Closed kalomaze closed 7 months ago
It's because the pretrained feature encoder we used only support 16khz. In Automatic Speech Recognition (ASR) task, there is no pretrained feature encoder use audio exceeding 16khz as input. Maybe increasing input audio sample rate can't increase the accurary of ASR.
Hi RVC-Boss, If the pretrained feature encoder only supports 16kHz, why didn't you use the vocoder (HiFi GAN) to generate 16kHz audio? On the main branch, I only found vocoder models that support audio generation in the 40kHz and 48kHz formats. In my understanding, since encoder only supports 16kHz, this method will block or filter audio component above 8kHz. And the vocder used the encoder feaure which olny contained 8kHz information. My question is why you used the vocoder (HiFi GAN) to generate audio at 40kHz/48kHz instead of using 16kHz. BTW, I notice that outcome audio from 40kHz/48kHz vocoders only contaion audio information below 8kHz.

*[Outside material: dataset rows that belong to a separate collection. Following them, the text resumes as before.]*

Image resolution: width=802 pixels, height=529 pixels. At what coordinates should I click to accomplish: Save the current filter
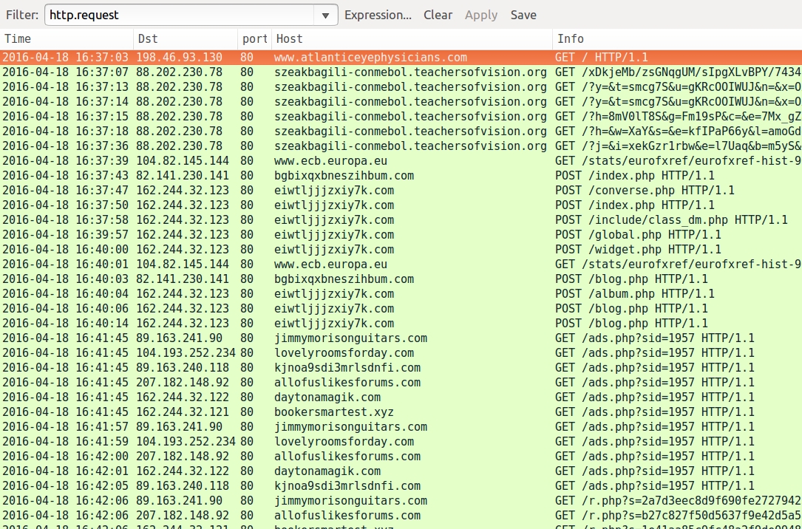point(523,16)
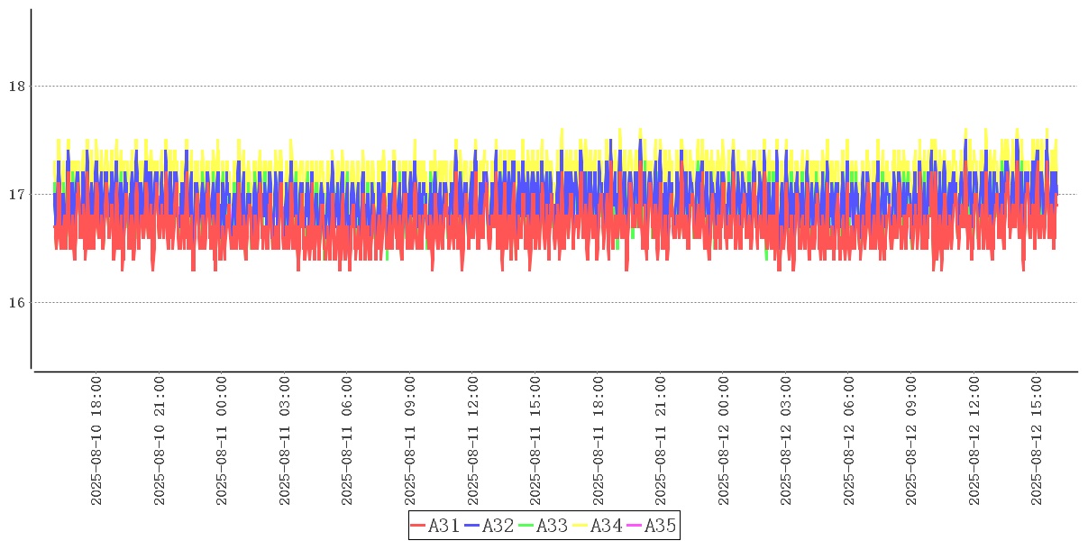Click the magenta A35 legend line swatch
Viewport: 1088px width, 541px height.
635,526
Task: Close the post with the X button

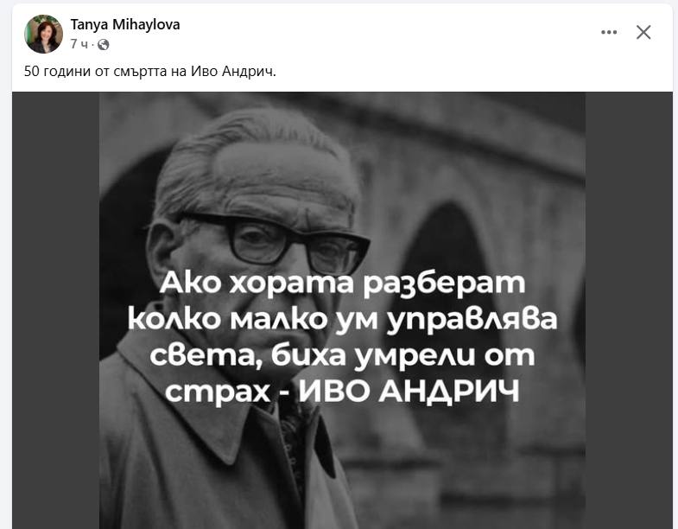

This issue was closed because it has been inactive for 15 days since being marked as stale.
I notice 16khz seems to be hard programmed into the code for the downsampling phase. I think supporting more modular sample rates for inference audio would make sense. With librosa the standard for handling audio is more like 22khz instead of 16khz. Migrating to this standard may reduce inference time but there are potential gains, especially with pronouncing words quickly. 16khz, to me, seems slightly too low to support the entire range of human speech.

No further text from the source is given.